## START SOURCE DOCUMENT

Thursday, November 6, 2014

RAM Ratings assigns AAA and AA2 ratings to Premium Commerce Berhad’s Notes Series 2014-A


Published on 05 November 2014
RAM Ratings has assigned respective ratings of AAA and AA2 to Premium Commerce Berhad’s (PCB) RM182 million Class A and RM4 million Class B Notes Series 2014-A (the 2014-A Notes). The ratings only address the credit risks associated with the Notes and do not reflect the likelihood of prepayment.
Instrument
Rating/Outlook
Issue amount(RM million)
Tenure (years, from date of issuance)
 Class A Tranche 1 Notes
AAA/Stable
55.0
1
 Class A Tranche 2 Notes
85.0
3
 Class A Tranche 3 Notes
40.0
5
 Class A Tranche 4 Notes
2.0
7
 Class B Notes
AA2/Stable
4.0
7
 Total Rated Amount

186.0

 Class C Notes
Unrated
12.25
7
 Total
-
198.25

PCB is a special-purpose, bankruptcy-remote entity specifically incorporated to undertake the securitisation of the HP receivables of Tan Chong & Sons Motor Company Sdn Bhd (TCSM) and TC Capital Resources Sdn Bhd (TC Cap or the Servicer/Originator), via the issuance of a series of MTN under the RM2 billion MTN Programme (the Programme). TC Cap is the HP financing arm of Tan Chong Motor Holdings Berhad (Tan Chong), which in turn – via TCSM – holds the sole right to assemble and distribute Nissan and Ultimate Dependability (UD) vehicles in Malaysia. The 2014-A Notes is the 8th drawdown from the Programme.
The ratings of the Class A and Class B Notes Series 2014-A are based on the credit enhancement provided by the respective overcollateralisation (OC) levels of 8.99% and 6.65%. The ratings also reflect the transaction’s structural features, i.e., the pass-through mechanism which reduces any potential negative carry and the Liquidity Facility Reserve (LFR) that acts as a buffer in covering shortfalls in senior expenses and the Class A Notes’ coupon payments.
The 2014-A Notes are backed by a HP portfolio of RM216.0 million of HP receivables as at 31 October 2014, with an aggregate loan principal outstanding of RM198.4 million. This portfolio comprises 5,143 contracts, with an average original loan size of RM54,438 and an average remaining loan size of RM42,008, a weighted-average (WA) original tenure of 55.12 months, a WA remaining tenure of 43.50 months and a WA seasoning of 11.61 months.

## END SOURCE DOCUMENT

**REQUIREMENT 1**
Could you set down, word for word, the stretch of the rating announcement from "RAM Ratings assigns" through "date of issuance)"?
The rating announcement and these rows were drawn from separate sources.

## START TASK MATERIAL

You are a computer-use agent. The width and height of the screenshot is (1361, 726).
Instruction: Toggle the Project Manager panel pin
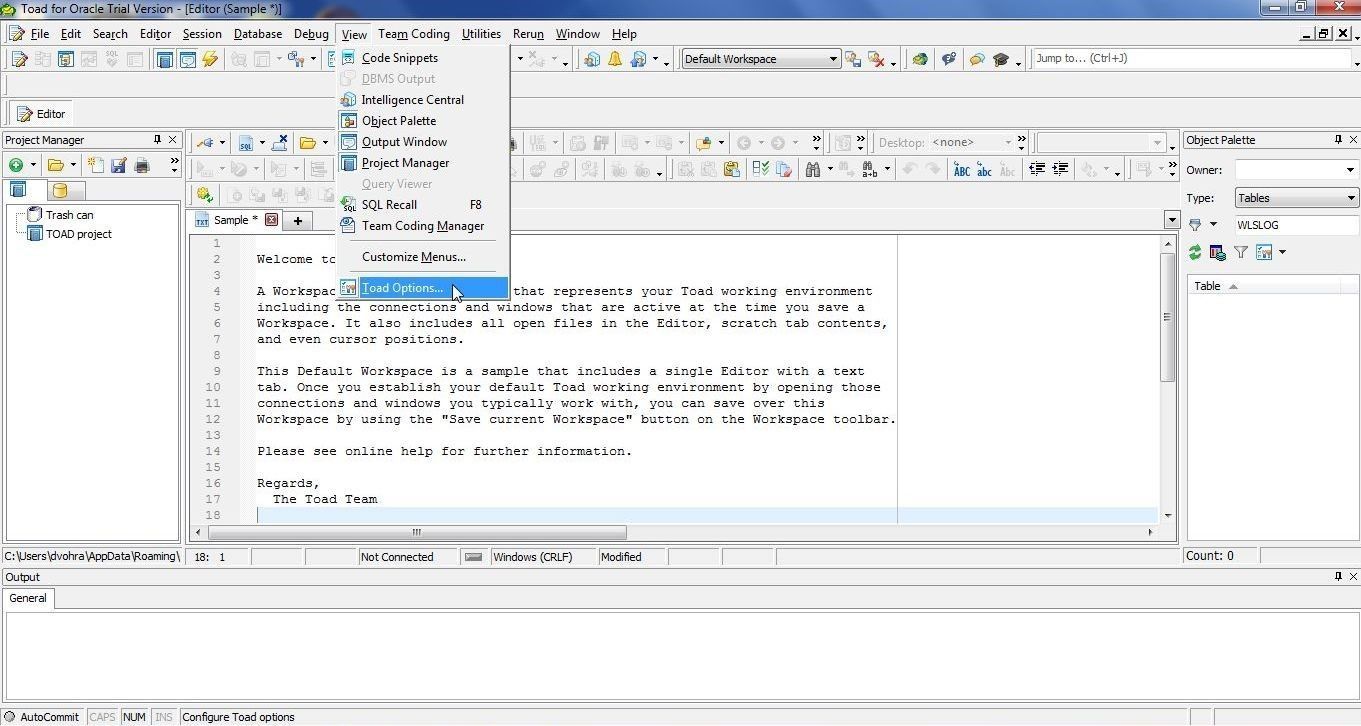(157, 140)
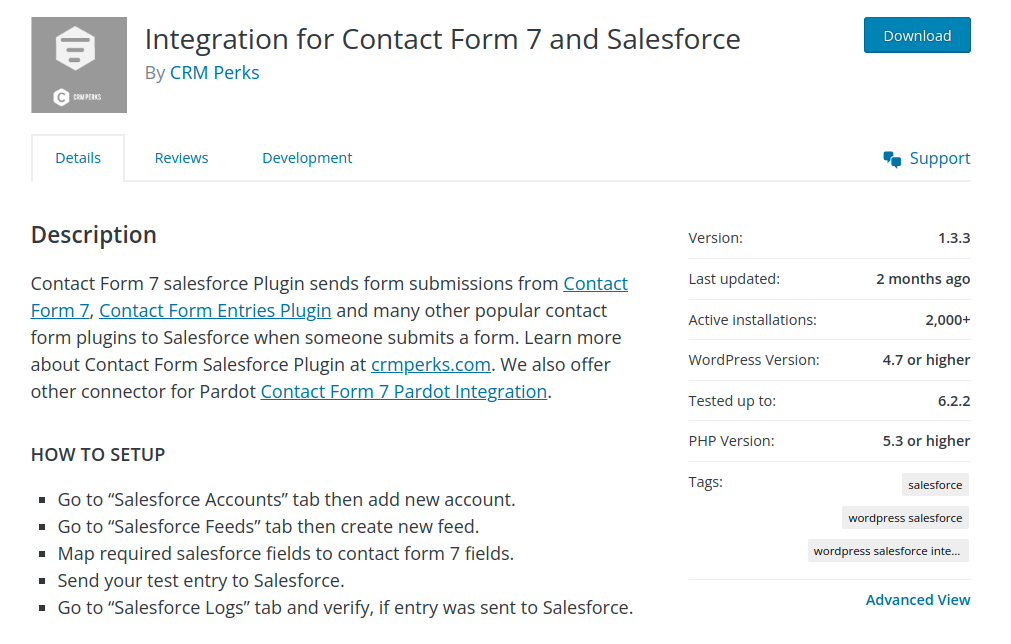
Task: Select the Details tab
Action: (77, 157)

## END TASK MATERIAL

**REQUIREMENT 2**
Will you extract every line of the rows above, word for word, with the pictures left out?

**RESPONSE 1**
RAM Ratings assigns AAA and AA2 ratings to Premium Commerce Berhad’s Notes Series 2014-A


Published on 05 November 2014
RAM Ratings has assigned respective ratings of AAA and AA2 to Premium Commerce Berhad’s (PCB) RM182 million Class A and RM4 million Class B Notes Series 2014-A (the 2014-A Notes). The ratings only address the credit risks associated with the Notes and do not reflect the likelihood of prepayment.
Instrument
Rating/Outlook
Issue amount(RM million)
Tenure (years, from date of issuance)

**RESPONSE 2**
You are a computer-use agent. The width and height of the screenshot is (1361, 726).
Instruction: Toggle the Project Manager panel pin
(157, 140)
Task: Select the Details tab
Action: (77, 157)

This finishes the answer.